The review of the literature included 69 articles, most of them qualitative studies of moderate quality. UC patient’s preferences were classified according to different topics including information, treatment (pharmacological and non-pharmacological), disease follow-up, relations with health professionals, health system and with the administration. In the nominal group meeting several key clinical scenarios were identified: the diagnosis, follow-up, surgery and special clinical scenarios/patients profiles (children, teenagers, elderly, women, pregnancy and lactation, family, and socio-work environment).

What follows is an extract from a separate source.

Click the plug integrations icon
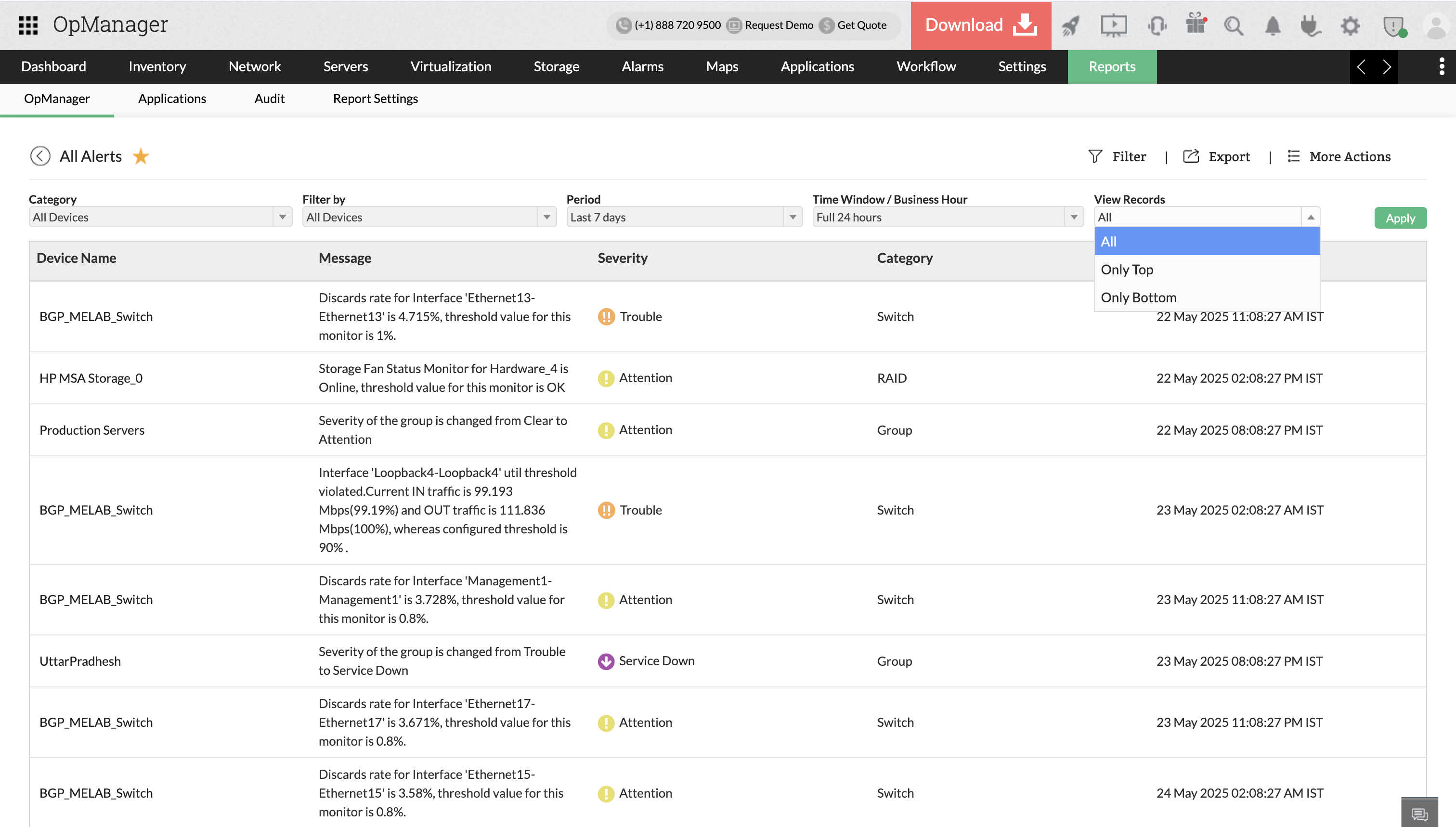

A total of 11 recommendations about the incorporation of UC patients into daily practice across the key clinical scenarios are were generated (see table). All of them reached the level of agreement established
|1||The opinion and preferences of patients with ulcerative colitis should be taken into account in routine clinical practice||Level of agreement, 100%|
|2||There are key clinical scenarios such as the diagnosis, follow-up, surgery or specific patients profiles like children, adolescents, women or the elderly, in which we must have a special sensitivity with their opinion and preferences||Level of agreement, 100%|
|3||Regarding to the diagnosis, it is recommended to provide and discuss the information about the disease and its impact through different visits, focussing this information on patients concerns and needs, adapting it to patients and disease features, in order||Level of agreement, 87.5%|
|4||At the time of the diagnosis, regarding the disease (pharmacological and non-pharmacological) treatment, it is recommended to make informed and shared decisions with the patients, that includes the definition of therapeutic objectives||Level of agreement, 100%|
|5||Regarding to the diagnosis, the relationship between patients and health professionals should be honest, trustworthy, empathetic, and it should also focussed on patient’s needs and concerns||Level of agreement, 87.5%|
|6||During the follow-up, it is recommended to follow the same recommendations described for the diagnosis||Level of agreement 87.5%|
|7||During the follow-up, continuity of care is recommended, as well as a coordinated and efficient multidisciplinary care when needed||Level of agreement, 87.5%|
|8||During the follow-up, medical visits schedule should be adapted to patients characteristics and needs, allowing urgent or on-demand consultation (face-to-face, tele-medicine, etc.)||Level of agreement, 100%|
|9||During the follow-up, it is recommended to address other issues that have not been covered in the diagnosis and/or that appear during the follow-up, such as intimate relationships or work problems||Level of agreement, 87.5%|
|10||During the follow-up it is recommended to evaluate that the patient follows the treatment as agreed and with confidence||Level of agreement, 100%|
UC patients preferences should always be taken into account in the management of the disease.